‘Spoiled Rotten’ Beth Stern finds joy in latest TV gig
Growing up in the Pittsburgh area, TV host Beth Stern was accustomed to pets.
“My parents’ firstborn was a rescued collie mix,” she said. “We had guinea pigs, cats, baby chicks we got for Easter. We always had animals in our lives.”
Now that she’s 40 and married to radio host Howard Stern, the former Beth Ostrosky is as into pets as ever. The couple have four cats — “We’ve been averaging adopting an adult cat a year for the past four years” — and Beth Stern doted on her English bulldog, Bianca, who died last summer. The Sterns got the dog’s name tattooed on their bodies.
“Our lives revolved around her,” Beth Stern said. “We didn’t go away for the last few years because she was at home and getting old. We put her comfort before ours. We hate air conditioning, but dogs need it, so we’d drive around with the air conditioning at full blast, and we’d be freezing and the dog was perfectly comfortable.”
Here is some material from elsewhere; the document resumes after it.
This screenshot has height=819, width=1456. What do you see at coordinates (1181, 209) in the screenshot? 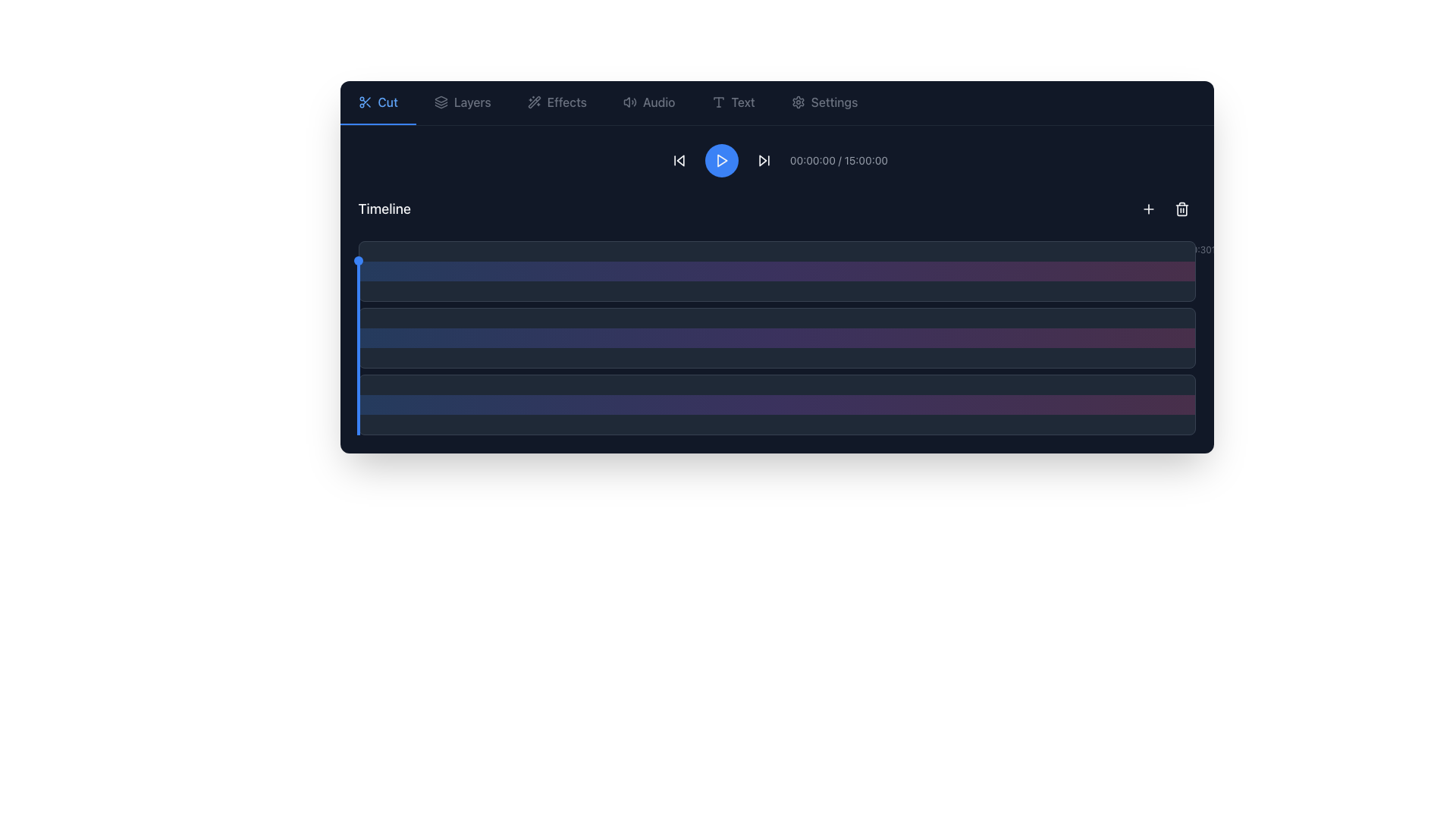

So Stern may know a thing or two about “Spoiled Rotten Pets,” a new series she hosts (8 and 8:30 p.m. Saturdays) on Nat Geo Wild. In one episode, Stern visits a family that owns two pet pigs that have their own playhouse but often live inside the couple’s New Hope, Pa., home.
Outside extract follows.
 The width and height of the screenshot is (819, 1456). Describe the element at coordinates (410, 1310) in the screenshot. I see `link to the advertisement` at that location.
“How big are the poops?” Stern asks before going hunting in the yard. “I have to tell Howard how big the poops are before I adopt one.”
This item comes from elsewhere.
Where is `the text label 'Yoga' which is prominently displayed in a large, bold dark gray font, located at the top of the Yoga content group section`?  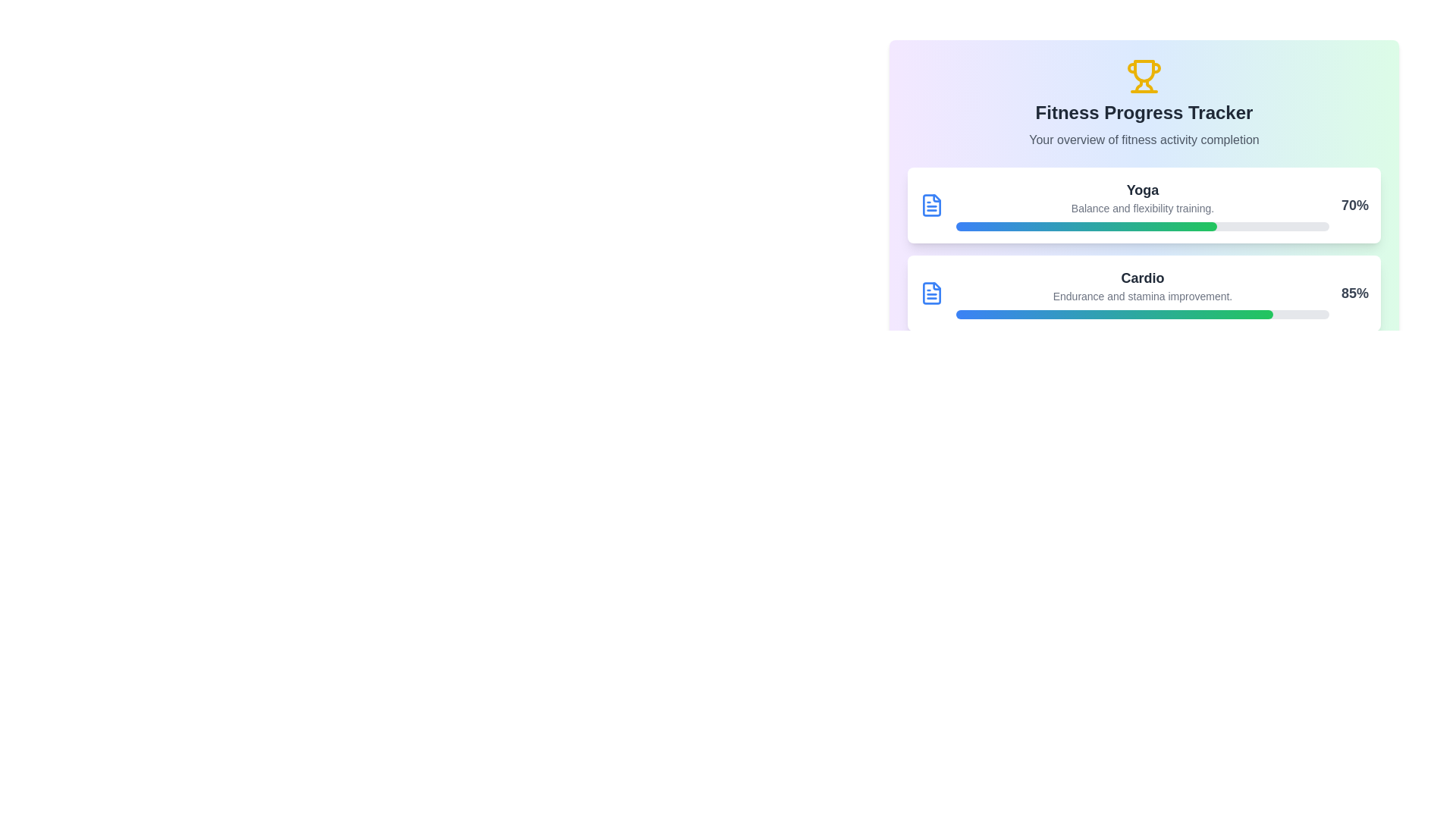 the text label 'Yoga' which is prominently displayed in a large, bold dark gray font, located at the top of the Yoga content group section is located at coordinates (1143, 189).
She also visits a “reptile guy” who houses turtles, snakes and 100 more animals in his New Jersey home’s basement. And there’s also a meeting of Pup Scouts in Manhattan, including one dog whose owner has bought her pet more than 200 dresses, 100 toys and seven beds.
“She gets the better food, and I eat peanut-butter sandwiches,” the owner says. “That’s what moms do: You put your children first.”
Stern said the people on “Spoiled Rotten Pets” aren’t that different from her.
“I don’t have human children, but I have pets,” she said. “It’s fascinating to see how far people go to spoil their pets. . . . It’s beautiful and heartwarming. Some of it is really silly, but I think it’s fantastic.”
Stern became a pescatarian in 2011 after releasing a rescued seagull on Thanksgiving morning, only to come home to a turkey on the dining-room table.
“Howard and I looked at each other and looked at that turkey, and that was the moment,” she said. “There was a bird on our table and we’d just saved a bird. All I could see was my seagull in the middle of the table. I have not craved chicken or turkey since.”